But I am biased against courtroom dramas, even if they are Noir-ish. I haven't read Rivette's essay, but agree with Francisco's hot take: "lifeless and artificial." I will add that the premise is ridiculous and the plot contrived and predictable, with the final plot twist coming off in the clumsiest way.
Rivette praised this as a quasi-sci-fi film whose relentlessly stiff, lifeless presentation creates a brutal worldview. Lang's biographer attributes its barren vibe to Lang's weary disinterest and Dana Andrews always being hungover. If they're both right, that means you can collapse ass backwards into a noir gem. The social issue is a red herring—this experiment proposes a robotic society where all men are guilty.
The master leaves Hollywood the same way he entered, by inquiring on America's death penalty. It's a slow burn, one that may seem like a rethread of past glories, but the reward is worth it. Lang manages to make a film where everyone is simultaneously innocent and guilty. It's also obviously autobiographical, as the old man who is against the penalty and who launched this whole affair is clearly a stand in for Lang.

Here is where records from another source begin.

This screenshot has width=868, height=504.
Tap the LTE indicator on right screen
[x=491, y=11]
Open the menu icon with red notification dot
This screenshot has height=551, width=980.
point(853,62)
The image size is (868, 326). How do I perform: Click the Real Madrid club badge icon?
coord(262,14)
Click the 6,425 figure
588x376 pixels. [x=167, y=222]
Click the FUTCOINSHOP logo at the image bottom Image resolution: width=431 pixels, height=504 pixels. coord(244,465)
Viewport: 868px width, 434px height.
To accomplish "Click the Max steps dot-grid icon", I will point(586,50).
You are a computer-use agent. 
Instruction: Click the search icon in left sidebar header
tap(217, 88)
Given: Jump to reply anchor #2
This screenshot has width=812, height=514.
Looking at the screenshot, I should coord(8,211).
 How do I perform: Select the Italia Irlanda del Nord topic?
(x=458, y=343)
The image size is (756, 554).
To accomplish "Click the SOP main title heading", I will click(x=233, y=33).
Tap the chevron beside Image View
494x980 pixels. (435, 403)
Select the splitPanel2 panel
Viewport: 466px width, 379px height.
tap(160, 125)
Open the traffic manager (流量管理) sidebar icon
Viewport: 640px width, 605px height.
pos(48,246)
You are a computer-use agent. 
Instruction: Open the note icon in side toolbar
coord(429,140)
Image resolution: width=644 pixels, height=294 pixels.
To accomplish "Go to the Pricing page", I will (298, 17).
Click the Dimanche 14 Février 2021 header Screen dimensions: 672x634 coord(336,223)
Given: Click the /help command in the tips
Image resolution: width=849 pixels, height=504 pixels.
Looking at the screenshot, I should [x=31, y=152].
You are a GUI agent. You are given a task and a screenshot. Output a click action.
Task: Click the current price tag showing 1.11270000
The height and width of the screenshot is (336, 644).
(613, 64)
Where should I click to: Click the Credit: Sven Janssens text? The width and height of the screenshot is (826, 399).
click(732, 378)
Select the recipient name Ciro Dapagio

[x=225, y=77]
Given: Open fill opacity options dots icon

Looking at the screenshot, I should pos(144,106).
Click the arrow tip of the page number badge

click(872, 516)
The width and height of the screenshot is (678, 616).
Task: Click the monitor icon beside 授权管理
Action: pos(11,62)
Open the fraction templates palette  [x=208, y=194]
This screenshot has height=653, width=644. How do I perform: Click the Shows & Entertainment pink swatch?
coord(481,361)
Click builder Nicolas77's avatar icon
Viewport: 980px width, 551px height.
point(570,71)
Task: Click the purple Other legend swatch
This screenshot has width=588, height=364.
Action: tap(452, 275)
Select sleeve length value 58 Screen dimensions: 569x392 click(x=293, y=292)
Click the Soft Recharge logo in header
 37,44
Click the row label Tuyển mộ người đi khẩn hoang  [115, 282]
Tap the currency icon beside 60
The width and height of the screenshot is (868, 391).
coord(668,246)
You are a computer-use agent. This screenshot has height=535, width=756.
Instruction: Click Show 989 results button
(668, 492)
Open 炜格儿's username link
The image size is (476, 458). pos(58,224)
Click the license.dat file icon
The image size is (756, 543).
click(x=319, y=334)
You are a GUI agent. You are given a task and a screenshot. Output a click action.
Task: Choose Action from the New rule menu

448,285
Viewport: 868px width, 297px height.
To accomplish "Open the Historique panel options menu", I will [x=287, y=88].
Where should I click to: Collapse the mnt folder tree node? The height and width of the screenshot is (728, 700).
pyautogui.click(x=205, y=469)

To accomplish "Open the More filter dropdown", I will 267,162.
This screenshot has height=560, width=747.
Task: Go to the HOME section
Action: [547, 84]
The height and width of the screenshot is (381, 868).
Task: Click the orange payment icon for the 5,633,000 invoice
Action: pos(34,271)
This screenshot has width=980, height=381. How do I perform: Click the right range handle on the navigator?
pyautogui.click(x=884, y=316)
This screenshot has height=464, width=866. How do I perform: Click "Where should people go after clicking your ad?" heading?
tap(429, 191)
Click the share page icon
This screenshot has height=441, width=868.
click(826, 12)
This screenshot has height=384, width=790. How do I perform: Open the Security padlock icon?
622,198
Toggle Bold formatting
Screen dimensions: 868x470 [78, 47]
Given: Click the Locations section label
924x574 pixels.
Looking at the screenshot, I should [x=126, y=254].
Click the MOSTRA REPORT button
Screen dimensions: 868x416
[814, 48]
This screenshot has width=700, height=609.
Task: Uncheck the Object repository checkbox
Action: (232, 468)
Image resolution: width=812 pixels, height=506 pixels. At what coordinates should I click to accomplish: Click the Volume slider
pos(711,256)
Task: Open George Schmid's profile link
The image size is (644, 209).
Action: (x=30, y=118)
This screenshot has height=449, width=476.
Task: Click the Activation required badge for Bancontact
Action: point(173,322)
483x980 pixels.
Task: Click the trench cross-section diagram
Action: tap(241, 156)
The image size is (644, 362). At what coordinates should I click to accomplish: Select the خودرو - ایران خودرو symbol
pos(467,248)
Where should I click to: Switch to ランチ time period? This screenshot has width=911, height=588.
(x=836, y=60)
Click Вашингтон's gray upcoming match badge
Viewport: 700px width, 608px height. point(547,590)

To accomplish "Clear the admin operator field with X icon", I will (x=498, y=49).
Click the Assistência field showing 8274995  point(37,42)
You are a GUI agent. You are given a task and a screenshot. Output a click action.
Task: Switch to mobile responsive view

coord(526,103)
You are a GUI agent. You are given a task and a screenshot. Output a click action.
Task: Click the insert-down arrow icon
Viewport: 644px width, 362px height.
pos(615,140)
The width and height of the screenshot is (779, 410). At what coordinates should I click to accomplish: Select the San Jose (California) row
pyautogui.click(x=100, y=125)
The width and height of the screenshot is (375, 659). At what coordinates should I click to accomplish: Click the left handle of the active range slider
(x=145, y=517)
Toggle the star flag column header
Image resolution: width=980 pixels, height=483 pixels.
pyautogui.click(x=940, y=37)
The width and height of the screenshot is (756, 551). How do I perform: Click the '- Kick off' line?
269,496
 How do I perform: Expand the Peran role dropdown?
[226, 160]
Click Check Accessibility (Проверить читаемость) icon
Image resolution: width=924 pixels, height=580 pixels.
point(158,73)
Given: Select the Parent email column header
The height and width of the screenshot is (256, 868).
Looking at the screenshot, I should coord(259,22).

Lang's last American film is certainly not least! This one has some pretty surprising twists to it with some very tense moments towards the end. That being said, it should be warned that this one suffers a bit from a low budget feel. A shame a master like Lang wasn't given more to work with, however, he takes Andrews and co. as far as he can, making a very unconventional and successful noir/murder picture. 4 stars
Sometimes considered a late period noir, but really a dressed up murder/court mystery with TV drama aesthetics, typical of B-films of the late 50's. Aging master Fritz Lang keeps things interesting, despite a weak performance from a past his prime, alcoholic, Dana Andrews. Lang's last American film.